Records to process —
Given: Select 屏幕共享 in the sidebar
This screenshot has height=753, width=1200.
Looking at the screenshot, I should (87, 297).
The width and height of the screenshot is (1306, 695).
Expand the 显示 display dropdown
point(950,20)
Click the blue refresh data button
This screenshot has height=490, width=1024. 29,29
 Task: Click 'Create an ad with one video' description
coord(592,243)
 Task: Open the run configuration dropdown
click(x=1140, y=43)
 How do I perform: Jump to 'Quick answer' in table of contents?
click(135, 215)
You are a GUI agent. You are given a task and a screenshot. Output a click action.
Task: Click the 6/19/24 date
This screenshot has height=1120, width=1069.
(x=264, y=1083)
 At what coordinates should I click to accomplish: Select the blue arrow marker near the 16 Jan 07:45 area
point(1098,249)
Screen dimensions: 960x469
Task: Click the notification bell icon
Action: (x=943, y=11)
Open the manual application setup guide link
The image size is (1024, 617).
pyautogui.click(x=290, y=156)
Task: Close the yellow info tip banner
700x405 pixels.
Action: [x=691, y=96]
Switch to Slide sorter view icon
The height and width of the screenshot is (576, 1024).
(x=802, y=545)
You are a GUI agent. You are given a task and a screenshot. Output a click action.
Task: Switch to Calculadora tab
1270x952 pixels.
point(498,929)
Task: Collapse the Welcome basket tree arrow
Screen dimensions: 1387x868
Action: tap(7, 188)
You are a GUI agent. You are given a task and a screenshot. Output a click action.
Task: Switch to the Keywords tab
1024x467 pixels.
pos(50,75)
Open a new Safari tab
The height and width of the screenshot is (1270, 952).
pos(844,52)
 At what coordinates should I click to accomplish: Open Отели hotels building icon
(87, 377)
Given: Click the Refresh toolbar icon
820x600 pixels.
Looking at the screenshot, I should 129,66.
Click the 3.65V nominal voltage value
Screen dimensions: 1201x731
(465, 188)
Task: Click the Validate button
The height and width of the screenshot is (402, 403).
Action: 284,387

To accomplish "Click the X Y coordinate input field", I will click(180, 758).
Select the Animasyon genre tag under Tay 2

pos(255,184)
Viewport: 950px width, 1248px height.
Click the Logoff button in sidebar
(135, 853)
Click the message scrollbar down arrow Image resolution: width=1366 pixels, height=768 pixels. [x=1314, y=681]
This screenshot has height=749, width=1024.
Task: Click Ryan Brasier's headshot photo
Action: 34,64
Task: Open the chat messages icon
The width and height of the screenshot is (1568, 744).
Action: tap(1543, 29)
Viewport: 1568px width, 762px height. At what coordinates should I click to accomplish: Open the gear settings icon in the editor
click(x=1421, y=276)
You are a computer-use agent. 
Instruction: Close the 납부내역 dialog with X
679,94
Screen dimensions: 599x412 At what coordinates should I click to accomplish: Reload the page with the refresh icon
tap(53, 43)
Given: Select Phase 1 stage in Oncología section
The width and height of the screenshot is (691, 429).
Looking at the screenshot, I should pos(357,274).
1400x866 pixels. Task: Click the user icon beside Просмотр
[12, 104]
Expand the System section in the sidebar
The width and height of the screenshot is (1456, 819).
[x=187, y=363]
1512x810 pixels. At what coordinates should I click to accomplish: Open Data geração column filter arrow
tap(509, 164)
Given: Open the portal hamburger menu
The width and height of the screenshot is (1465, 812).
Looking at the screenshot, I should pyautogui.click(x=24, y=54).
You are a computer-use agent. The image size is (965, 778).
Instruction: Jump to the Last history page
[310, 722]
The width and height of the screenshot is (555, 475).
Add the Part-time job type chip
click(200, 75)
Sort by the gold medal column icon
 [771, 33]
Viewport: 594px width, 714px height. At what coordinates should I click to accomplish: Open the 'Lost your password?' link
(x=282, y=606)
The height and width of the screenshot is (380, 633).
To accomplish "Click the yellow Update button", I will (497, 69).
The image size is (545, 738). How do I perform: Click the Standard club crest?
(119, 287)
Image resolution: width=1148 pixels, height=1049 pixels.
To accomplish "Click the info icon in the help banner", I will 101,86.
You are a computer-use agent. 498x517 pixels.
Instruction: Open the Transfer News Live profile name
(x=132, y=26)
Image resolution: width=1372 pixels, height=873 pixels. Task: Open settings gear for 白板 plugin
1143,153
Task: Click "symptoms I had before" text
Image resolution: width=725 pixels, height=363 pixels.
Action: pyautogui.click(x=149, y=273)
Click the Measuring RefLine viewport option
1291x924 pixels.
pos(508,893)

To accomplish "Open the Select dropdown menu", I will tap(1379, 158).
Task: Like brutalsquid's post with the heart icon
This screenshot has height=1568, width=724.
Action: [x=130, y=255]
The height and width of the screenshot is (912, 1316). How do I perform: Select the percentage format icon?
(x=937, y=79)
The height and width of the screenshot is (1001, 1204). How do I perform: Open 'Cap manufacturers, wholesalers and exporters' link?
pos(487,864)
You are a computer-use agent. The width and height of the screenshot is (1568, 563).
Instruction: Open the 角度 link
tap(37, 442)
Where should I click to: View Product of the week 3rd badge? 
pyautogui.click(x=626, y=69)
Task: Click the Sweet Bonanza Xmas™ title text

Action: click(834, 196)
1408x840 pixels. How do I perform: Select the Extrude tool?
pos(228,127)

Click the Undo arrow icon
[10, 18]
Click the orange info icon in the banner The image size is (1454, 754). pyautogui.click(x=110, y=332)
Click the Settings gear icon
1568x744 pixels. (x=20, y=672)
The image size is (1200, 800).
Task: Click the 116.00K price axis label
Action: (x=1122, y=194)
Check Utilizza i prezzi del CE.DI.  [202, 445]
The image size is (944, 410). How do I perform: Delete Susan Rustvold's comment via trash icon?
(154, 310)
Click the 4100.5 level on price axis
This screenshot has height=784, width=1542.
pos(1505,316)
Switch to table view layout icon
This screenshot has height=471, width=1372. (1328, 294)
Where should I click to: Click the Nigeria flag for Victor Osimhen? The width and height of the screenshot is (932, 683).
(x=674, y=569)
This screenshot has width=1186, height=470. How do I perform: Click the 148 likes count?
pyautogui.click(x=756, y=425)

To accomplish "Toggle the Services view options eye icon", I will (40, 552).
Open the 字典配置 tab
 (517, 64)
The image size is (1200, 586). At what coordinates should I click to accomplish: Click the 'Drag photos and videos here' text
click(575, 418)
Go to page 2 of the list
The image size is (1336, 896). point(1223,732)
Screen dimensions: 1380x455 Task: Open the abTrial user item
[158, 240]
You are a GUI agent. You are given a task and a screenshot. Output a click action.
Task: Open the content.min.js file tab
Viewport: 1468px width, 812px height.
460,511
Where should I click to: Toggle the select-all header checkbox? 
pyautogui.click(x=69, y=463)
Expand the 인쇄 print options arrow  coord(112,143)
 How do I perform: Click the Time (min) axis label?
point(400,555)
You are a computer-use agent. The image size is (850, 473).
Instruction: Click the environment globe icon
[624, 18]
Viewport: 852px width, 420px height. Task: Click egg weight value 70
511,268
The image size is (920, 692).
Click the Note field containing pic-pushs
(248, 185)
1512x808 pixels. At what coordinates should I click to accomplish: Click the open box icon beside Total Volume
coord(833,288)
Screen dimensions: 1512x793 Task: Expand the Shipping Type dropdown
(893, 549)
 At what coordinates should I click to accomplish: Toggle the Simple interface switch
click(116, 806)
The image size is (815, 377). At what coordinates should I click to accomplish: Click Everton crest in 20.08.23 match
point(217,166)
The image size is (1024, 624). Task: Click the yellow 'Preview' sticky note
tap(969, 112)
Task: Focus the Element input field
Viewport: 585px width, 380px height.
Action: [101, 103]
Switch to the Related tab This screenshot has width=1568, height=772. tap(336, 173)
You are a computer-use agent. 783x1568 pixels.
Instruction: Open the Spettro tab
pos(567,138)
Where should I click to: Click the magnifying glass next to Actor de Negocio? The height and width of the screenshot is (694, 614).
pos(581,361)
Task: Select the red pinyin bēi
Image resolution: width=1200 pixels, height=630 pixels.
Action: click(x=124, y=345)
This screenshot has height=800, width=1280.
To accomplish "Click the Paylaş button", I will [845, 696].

To be done — List every line of the material above that contains the word "yellow".

Reply to the exercise —
Task: Close the yellow info tip banner
To accomplish "Click the yellow Update button", I will (497, 69).
The image size is (1024, 624). Task: Click the yellow 'Preview' sticky note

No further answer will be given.